昨日は、息子が朝から塾で不在、娘もバイトで不在、奥さまは箱根駅伝と邪魔が入らない環境をゲット。夕方から実家にお年始に行かなければならなかったが、それまでの時間ががっつり確保できたので、懸案になっていたDC-DCコンのFETドライブ回路を全面的に見直した。
パワコンの性能指標に変換効率というものがよく使われ、世に出ている商品は90%台で競い合っている状況。ものによれば、96%や98%などというものもある。しかし、実際問題、そんな効率が容易に実現できるわけがない。効率が悪いと、それはすべて熱になってしまうので、効率が良ければ熱の出ないパワコンができるはず。しかし、売られているものは、すべてと言っていいほどファンがぶんぶん回っている。つまりは、熱をたくさん出すので、強制的に空冷しなければならないと言うこと。
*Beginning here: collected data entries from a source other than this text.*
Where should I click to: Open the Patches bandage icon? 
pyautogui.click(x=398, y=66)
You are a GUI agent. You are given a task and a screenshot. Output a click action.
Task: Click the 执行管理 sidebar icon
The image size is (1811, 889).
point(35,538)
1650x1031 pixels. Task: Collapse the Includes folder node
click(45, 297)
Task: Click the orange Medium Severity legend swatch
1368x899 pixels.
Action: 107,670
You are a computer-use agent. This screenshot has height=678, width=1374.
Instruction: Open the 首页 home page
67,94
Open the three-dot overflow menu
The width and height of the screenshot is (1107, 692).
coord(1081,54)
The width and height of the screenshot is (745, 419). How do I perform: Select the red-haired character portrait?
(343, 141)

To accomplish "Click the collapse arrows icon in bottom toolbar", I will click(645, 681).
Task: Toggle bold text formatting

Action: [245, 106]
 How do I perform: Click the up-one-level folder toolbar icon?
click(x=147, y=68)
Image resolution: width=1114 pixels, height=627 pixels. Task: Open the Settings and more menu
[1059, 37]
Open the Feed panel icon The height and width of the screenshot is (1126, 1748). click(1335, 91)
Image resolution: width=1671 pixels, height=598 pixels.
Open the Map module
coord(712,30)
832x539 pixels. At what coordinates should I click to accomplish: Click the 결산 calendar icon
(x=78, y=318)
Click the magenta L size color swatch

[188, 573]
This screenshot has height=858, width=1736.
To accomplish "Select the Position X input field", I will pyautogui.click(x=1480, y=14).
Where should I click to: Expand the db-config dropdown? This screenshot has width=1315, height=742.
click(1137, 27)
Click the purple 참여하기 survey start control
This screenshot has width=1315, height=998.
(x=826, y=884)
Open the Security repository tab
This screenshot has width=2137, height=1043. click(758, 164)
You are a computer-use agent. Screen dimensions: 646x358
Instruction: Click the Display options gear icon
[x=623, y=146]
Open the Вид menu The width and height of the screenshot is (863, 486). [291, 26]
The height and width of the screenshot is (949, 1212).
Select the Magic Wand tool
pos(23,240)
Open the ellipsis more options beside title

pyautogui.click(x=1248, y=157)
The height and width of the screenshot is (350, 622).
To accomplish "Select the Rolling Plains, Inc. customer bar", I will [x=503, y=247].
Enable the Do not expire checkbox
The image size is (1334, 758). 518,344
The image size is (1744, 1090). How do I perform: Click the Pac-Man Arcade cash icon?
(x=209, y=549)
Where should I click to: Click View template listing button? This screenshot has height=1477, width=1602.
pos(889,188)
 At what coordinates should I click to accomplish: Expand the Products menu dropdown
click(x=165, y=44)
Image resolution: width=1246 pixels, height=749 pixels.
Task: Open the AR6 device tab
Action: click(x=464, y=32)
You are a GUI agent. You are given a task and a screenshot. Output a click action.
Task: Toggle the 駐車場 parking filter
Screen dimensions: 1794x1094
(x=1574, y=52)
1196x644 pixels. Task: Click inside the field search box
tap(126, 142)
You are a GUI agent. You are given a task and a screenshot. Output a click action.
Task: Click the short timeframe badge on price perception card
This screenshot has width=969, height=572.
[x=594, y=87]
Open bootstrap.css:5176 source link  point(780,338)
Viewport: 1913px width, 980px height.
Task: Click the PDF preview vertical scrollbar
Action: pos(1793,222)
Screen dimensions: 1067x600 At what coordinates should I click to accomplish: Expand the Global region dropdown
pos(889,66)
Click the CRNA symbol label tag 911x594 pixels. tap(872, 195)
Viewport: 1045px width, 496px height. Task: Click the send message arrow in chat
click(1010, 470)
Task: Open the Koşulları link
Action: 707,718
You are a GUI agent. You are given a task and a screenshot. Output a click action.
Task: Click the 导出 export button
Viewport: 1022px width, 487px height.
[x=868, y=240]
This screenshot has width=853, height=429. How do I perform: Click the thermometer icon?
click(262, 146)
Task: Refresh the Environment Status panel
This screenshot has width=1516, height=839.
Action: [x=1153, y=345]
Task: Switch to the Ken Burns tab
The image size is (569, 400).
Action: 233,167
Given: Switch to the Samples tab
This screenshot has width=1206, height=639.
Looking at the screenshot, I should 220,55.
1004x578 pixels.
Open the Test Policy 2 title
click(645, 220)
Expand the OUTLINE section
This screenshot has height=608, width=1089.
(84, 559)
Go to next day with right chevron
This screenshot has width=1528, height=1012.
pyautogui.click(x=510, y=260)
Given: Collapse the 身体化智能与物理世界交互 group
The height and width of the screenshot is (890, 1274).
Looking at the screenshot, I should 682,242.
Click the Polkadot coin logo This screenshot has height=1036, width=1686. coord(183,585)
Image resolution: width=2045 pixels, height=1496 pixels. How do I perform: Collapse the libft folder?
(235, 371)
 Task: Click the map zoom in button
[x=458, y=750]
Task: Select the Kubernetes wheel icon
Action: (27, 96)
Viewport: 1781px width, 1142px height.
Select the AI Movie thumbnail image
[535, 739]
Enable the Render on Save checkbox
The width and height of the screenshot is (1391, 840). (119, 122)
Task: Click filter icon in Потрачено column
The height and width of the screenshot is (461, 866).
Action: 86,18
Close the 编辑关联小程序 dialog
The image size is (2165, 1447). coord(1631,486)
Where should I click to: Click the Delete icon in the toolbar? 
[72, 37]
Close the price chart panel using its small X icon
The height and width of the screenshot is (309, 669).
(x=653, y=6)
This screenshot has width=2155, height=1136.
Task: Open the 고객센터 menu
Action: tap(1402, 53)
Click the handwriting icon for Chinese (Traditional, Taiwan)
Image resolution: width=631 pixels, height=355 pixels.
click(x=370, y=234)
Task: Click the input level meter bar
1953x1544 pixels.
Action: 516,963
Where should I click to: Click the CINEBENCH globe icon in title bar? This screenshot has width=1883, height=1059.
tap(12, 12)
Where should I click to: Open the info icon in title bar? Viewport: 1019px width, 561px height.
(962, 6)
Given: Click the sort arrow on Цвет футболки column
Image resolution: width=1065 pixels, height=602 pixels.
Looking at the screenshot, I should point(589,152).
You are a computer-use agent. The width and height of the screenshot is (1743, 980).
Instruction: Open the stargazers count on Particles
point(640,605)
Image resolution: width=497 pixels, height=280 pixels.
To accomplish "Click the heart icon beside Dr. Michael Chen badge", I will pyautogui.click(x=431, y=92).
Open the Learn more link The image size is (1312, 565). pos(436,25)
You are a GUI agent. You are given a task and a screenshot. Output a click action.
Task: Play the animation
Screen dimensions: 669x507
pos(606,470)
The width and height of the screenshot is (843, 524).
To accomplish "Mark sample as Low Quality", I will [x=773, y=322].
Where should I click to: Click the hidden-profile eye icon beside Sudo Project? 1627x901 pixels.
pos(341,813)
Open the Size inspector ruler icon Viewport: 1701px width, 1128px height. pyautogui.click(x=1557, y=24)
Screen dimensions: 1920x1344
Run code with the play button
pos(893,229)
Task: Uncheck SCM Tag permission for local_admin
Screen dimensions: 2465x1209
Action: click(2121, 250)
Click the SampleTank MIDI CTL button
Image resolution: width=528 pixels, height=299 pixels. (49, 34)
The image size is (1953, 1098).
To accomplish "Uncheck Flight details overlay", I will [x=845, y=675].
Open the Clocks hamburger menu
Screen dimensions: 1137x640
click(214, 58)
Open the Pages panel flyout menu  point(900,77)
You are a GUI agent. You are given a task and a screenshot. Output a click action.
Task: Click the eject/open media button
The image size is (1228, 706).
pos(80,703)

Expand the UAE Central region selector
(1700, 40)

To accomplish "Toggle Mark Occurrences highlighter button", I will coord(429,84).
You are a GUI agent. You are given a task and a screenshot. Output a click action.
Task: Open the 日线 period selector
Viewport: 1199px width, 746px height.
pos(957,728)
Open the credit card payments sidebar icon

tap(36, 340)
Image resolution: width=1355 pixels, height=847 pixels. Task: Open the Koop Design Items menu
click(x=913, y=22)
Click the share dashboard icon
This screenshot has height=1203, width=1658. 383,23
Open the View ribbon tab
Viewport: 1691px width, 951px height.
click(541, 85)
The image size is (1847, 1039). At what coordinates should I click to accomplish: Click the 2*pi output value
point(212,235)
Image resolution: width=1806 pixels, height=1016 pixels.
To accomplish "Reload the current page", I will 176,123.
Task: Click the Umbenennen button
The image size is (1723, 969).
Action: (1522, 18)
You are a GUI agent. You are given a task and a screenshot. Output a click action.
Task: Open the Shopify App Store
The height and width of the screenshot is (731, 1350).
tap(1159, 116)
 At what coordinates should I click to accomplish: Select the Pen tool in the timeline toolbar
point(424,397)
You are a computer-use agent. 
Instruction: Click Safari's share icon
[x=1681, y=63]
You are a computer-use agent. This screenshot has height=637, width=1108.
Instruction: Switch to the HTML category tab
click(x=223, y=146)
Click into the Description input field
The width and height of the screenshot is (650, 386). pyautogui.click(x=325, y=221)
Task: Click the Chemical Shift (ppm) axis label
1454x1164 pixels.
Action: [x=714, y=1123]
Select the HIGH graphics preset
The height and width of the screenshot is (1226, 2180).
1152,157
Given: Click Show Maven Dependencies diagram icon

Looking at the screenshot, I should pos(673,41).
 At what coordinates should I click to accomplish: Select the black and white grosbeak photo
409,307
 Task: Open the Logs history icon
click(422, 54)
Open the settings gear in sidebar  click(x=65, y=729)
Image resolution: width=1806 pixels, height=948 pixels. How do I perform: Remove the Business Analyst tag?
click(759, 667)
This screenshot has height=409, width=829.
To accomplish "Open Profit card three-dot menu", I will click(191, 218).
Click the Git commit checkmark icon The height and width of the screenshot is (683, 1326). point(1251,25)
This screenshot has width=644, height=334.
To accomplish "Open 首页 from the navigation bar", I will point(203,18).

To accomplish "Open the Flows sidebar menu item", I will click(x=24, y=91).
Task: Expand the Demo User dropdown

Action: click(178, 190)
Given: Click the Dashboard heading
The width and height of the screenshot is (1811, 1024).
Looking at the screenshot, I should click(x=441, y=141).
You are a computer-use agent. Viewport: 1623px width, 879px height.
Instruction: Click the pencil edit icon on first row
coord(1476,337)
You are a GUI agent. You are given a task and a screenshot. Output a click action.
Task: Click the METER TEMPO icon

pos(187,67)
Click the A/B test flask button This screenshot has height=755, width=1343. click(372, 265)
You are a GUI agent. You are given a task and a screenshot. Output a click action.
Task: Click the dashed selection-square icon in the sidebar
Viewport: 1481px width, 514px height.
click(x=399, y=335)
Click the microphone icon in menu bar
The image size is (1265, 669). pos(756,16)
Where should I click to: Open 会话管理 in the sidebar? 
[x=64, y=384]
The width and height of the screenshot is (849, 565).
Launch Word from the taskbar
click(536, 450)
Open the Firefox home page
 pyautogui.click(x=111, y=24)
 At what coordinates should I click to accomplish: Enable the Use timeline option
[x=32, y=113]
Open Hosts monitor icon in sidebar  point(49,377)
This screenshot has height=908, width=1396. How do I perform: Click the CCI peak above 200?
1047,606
メーカ公表の効率値の実態はと言うと、特定の条件下の最も良い効率と言う意味であり、裏を返せば条件が違えば効率は落ちると言うことと理解すべき。しかし、メーカの人は、そんなことは言わないので、素人は数字にだまされて選択してしまうと言うのが実情。
世の中、一般的に最大ピークは出るが条件が外れると大幅に下がるか、平均的に上げようとするとピークはあまり高くならないかのどちらかであり、一概に最大効率の方が良いというわけではない。利用環境に応じて、適切なものを選ばなければならない。
講釈は、ほどほどにして。それでは、パワコンの効率とはどういう意味か。パワコンは電力変換装置であり、効率向上とは、変換時のロスを最小限にすることである。電力変換の肝は、スイッチング素子で10kHz~数MHzの高速でON/OFFを繰返す。理想的スイッチ波形は矩形波となる。しかし、実際には理想とは程遠いのが現状。
ロスとは、大きく2つの要因に起因する。定常状態の動的状態のロスである。定常状態とは矩形波の平らな部分であり、動的状態とはON/OFFが切替わる部分。
定常状態のロスは、ON時の内部抵抗とOFF時リーク電流であり、スイッチング素子の性能に起因するため素子の性能に縛られる。入手可能な素子から使用状況に適したものを選ぶ選択力に依存する。
一方、動的状態のロスはスイッチングの遅さによる電力ロスであり、スイッチング素子のドライブ回路の出来如何に関わる。OFFからON(Rais)の速さ、ONからOFF(Fall)の速さを如何に実現するか、設計の腕にかかっている。しかし、あまり早くすると、オーバーシュート/アンダーシュートが激しくなり、ノイズ発生の原因となる。背反する両者のバランスが重要となる。
写真上は、今まで検証環境で使っていた回路と実測波形。下が、昨日LTSpiceを駆使して回路をシミュレーションしながら設計した回路と実測波形。比較すれば明らかなように、下のかなりきれいな矩形波に対して、上はかなりゆがんでいる。このゆがみ部分が効率悪化の原因となる。


回路設計の肝は、FETのソースゲート間電圧を10V以上確保しつつ、定格20V未満に抑えるかという点と、ドライブ回路のトランジスタを定格内電流で駆動するかという2点。これだけ部品数が増えると、一つ一つ手計算するのは無理。そこでシミュレータが役に立つ。抵抗やコンデンサの値を変えつつ、波形を確認して最適値を絞り込んでいく。結果が、下写真の回路と波形。実測はシミュレーション結果よりも、きれいな波形となった。 これで、かなり効率が改善されたはずなので、発熱が少なくなるはず。検証してみようと思う。太陽が当り始めたので、検証してみたところ、今までは、2Aも流すと大型のヒートシンクがちりちりになり、ファンを回さないとならないほどだったが、新しい回路は、2A程度と同じ電流にもかかわらず、ヒートシンクはほんのり暖かくなる程度で、ファンは回す必要は無し。効果覿面のようだ。